Estos cambios no estuvieron restringidos al siglo III, sino que ocurrieron lentamente sobre períodos muy largos, y se vieron puntualizados por reveses temporales. Sin embargo, a pesar de las extensas reformas de emperadores posteriores, la red comercial romana nunca se recuperó por completo, y la vida urbana entró en una larga fase de decadencia incluso en la misma Roma. Solo Constantinopla conservaba el dinamismo de la típica gran urbe romana. La disminución del comercio entre las provincias las condujo a una «insularidad» creciente entre cada región del Imperio. Los grandes terratenientes, cuya autosuficiencia se había incrementado, prestaban menos obediencia a la autoridad central de Roma y eran abiertamente hostiles hacia sus recaudadores de impuestos, representantes de un Estado que en verdad no tenía fuerza para proteger a dichos terratenientes ni para imponer su propia autoridad en las provincias.
La medida de riqueza en este periodo empezó a tener que ver menos con la autoridad civil basada en las urbes y más con el control de grandes haciendas agrícolas. La población común perdió poder político y económico con respecto a la aristocracia, y la antigua clase media disminuyó hasta casi extinguirse en la mayoría de las urbes, en tanto el comercio y la industria que las sostenía no pudo sostenerse por más tiempo, en Occidente. La crisis del III tercero marcó así el comienzo de un largo proceso evolutivo que transformaría el mundo antiguo en el mundo medieval.
El cambio fundamental sucedió en la inversión de los valores.

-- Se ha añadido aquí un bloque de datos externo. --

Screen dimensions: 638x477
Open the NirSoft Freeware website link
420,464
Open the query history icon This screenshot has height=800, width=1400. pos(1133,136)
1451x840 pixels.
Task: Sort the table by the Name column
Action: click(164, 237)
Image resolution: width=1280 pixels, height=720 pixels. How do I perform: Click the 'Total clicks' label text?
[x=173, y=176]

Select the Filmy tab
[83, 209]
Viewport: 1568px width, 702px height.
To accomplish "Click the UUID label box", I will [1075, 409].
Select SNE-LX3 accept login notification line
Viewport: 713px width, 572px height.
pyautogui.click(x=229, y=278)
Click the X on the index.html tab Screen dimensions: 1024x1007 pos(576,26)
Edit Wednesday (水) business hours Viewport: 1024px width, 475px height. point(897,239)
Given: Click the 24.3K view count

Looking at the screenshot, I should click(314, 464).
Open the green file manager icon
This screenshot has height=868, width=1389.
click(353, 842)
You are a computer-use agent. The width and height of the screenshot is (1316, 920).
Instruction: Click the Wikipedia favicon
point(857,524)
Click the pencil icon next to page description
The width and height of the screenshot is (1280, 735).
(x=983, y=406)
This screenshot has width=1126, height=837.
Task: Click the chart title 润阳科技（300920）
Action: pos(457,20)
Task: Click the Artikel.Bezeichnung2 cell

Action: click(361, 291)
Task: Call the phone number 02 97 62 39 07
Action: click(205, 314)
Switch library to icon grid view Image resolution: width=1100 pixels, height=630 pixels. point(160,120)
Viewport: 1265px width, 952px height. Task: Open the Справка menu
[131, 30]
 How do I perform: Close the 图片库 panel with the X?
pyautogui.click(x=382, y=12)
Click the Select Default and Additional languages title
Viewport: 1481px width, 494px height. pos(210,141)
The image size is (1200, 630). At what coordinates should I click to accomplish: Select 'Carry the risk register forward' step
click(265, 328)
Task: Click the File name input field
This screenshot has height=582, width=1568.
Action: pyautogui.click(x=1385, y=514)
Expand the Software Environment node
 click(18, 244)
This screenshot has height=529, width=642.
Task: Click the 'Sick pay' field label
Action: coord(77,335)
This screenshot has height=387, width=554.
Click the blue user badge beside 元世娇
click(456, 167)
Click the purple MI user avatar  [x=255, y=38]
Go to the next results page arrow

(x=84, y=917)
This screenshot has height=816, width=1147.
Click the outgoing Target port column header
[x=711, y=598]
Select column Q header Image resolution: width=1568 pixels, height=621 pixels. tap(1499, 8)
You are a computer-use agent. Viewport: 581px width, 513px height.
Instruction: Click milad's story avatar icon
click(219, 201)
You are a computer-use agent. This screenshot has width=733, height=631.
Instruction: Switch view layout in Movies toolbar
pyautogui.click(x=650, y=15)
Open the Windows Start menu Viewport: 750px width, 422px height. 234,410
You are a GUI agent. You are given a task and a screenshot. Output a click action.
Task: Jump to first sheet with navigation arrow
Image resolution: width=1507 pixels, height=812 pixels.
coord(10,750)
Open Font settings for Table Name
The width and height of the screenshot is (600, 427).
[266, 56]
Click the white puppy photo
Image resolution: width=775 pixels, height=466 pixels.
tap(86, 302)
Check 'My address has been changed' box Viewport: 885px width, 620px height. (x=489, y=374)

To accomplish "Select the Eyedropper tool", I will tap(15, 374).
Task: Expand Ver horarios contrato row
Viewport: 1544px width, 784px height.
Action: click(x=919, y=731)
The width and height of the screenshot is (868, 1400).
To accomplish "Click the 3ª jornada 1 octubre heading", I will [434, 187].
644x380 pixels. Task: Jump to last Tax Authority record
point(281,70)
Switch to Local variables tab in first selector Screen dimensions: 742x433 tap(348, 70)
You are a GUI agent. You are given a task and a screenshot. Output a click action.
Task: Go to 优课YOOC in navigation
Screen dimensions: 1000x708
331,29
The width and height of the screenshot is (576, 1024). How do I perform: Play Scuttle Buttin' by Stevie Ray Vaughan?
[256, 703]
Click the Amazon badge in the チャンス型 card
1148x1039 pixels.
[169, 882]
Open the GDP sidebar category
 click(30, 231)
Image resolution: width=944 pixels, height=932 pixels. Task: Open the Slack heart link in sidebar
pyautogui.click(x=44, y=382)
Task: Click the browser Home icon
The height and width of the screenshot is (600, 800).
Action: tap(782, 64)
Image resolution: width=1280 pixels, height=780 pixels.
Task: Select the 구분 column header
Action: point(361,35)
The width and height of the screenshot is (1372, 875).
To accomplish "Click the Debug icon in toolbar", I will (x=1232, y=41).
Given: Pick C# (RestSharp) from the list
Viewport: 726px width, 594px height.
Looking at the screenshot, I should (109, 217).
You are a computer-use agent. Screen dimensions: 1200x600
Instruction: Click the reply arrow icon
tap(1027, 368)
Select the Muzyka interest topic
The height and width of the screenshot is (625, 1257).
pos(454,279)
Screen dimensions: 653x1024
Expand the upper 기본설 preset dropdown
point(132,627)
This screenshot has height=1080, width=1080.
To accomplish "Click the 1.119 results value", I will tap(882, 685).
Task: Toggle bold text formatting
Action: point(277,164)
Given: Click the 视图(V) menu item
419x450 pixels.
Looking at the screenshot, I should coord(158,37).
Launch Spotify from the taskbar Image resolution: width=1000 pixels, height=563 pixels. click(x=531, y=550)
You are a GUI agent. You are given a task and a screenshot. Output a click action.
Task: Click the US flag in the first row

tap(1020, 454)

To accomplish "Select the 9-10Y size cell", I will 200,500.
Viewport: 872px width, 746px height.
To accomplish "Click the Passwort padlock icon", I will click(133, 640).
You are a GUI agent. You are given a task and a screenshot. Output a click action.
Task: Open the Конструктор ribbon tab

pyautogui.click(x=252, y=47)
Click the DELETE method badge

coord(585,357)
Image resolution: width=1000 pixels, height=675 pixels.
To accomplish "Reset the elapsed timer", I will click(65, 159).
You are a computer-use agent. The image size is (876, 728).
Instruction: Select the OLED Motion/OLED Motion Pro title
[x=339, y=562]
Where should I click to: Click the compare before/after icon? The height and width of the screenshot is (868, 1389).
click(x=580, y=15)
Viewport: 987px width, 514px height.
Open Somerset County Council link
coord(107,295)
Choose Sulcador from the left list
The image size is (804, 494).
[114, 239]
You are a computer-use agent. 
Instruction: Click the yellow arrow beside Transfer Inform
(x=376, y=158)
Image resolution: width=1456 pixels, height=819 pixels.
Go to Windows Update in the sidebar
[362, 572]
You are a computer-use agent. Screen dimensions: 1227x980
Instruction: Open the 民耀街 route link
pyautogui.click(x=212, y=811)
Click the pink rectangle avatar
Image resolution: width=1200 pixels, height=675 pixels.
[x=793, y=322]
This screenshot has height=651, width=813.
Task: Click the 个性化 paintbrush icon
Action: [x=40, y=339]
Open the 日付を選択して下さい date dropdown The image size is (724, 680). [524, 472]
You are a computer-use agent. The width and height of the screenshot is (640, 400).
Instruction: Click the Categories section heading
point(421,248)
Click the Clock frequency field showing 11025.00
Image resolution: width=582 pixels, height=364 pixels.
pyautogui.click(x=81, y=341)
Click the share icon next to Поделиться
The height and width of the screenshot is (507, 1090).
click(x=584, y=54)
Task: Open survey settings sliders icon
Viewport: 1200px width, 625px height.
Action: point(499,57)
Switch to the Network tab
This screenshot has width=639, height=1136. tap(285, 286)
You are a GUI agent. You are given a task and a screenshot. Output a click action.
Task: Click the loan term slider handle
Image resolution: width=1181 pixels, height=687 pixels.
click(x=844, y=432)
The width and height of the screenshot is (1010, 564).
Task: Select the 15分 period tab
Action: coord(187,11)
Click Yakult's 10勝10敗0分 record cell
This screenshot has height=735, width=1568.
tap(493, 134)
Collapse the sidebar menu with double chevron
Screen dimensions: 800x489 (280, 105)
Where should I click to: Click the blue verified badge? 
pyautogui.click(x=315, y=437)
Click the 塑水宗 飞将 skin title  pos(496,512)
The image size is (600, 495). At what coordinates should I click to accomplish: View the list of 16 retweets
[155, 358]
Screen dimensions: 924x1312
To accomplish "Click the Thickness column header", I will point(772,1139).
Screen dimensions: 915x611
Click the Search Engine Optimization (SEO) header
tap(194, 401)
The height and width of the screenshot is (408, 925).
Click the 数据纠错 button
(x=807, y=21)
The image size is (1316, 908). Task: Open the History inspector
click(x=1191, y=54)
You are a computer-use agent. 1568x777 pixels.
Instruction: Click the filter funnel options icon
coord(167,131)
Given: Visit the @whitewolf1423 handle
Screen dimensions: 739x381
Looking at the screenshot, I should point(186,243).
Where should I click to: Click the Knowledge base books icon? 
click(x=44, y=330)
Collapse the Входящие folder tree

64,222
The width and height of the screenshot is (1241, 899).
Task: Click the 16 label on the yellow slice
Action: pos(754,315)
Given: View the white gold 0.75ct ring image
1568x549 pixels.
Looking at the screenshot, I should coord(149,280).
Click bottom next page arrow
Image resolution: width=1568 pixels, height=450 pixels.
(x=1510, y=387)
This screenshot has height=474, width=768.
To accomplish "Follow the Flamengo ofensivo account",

Los romanos ponían énfasis a lo terrenal. Sus máximas aspiraciones se relacionaban en alcanzar la gloria para Roma en un plano social y de alcanzar una posición de riqueza y poder. En un plano individual no había siquiera un discurso único en lo referido a lo que sucedía después de la muerte. Esto lo explica la diversidad religiosa y filosófica. Así, mientras algunos podían creer que se podía llegar a endiosarse y ser parte una especie de paraíso, otros romanos sólo creían en la vida terrenal y las glorias más altas posibles estaban relacionadas a la vida pública a lograr el reconocimiento del Senado y por consiguiente, de Roma.
Con el colapso de la economía los valores terrenales empezaron a perder su sentido. Los placeres sensuales, el gozo y el disfrute se verán como vanidad y se pondrán los valores más allá de la muerte. Condenando categóricamente el valor supremo de la vida terrenal y transferirá el acento a la vida eterna que esperaba el hombre. Después todo lo que podían visionar y perseguir en su breve paso por la tierra, no eran más que vanidad. Vanidad era la riqueza el poder y la gloria que podían adquirirse en la tierra. Vanidad era el amor humano el gozo intelectual el refinamiento de la sensualidad y la acción. Vanidad era la vida misma tal como el romano la concebía.
Los conceptos cardinales del nirvana, del renacimiento, de la condena de los placeres sensuales, de la vida como ilusión propios del Mahāyana, serán la semilla que hará que los romanos deserten de su romanidad y contribuirán a que se sequen las fuentes que había nutrido su grandeza. La misma India que provocó la ruina de Roma la proveerá con sus valores.